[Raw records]
-------------------------

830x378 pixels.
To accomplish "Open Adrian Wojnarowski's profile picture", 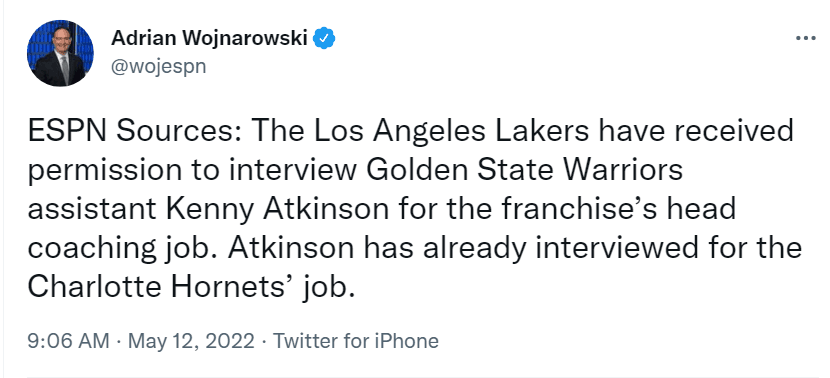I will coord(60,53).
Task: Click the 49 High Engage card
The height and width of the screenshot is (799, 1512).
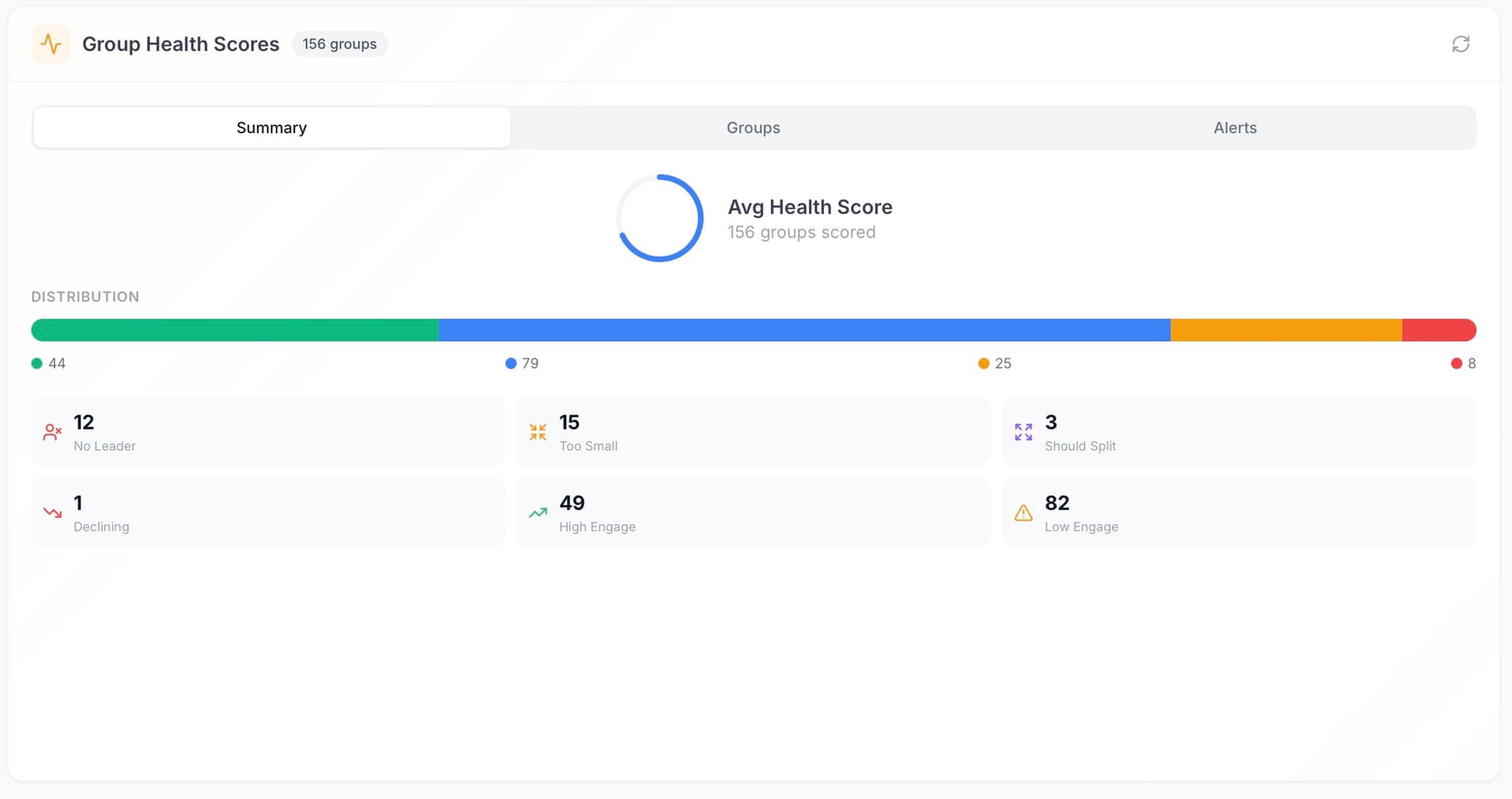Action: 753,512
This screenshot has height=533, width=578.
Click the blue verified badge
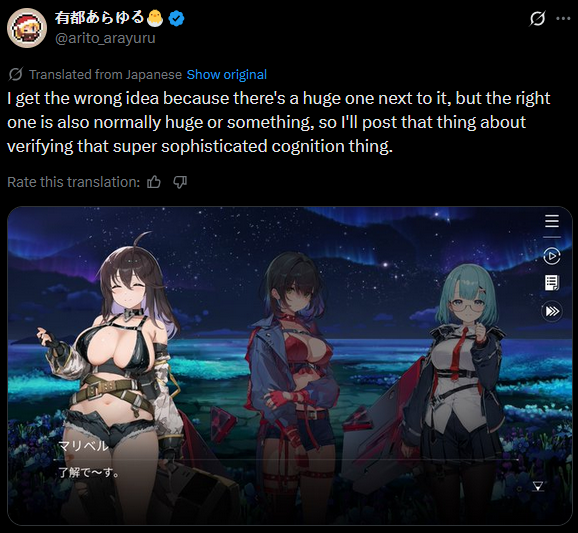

-------------------------

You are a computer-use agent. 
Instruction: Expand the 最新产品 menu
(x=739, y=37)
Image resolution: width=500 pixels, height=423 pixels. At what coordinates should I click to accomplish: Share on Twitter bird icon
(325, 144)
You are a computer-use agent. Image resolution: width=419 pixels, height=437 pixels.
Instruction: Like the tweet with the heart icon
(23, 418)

-------------------------

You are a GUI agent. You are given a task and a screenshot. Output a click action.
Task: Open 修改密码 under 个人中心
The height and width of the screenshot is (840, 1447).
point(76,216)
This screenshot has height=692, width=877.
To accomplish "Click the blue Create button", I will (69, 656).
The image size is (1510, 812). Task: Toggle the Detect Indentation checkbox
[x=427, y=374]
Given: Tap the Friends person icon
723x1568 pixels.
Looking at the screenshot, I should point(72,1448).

-------------------------

> WORK INSTRUCTIONS:
Repeat the entries above word for word, from the line containing "You are a GUI" down to the line containing "Looking at the", including both of those lines.

> REPLY:
You are a GUI agent. You are given a task and a screenshot. Output a click action.
Task: Open 修改密码 under 个人中心
The height and width of the screenshot is (840, 1447).
point(76,216)
This screenshot has height=692, width=877.
To accomplish "Click the blue Create button", I will (69, 656).
The image size is (1510, 812). Task: Toggle the Detect Indentation checkbox
[x=427, y=374]
Given: Tap the Friends person icon
723x1568 pixels.
Looking at the screenshot, I should point(72,1448).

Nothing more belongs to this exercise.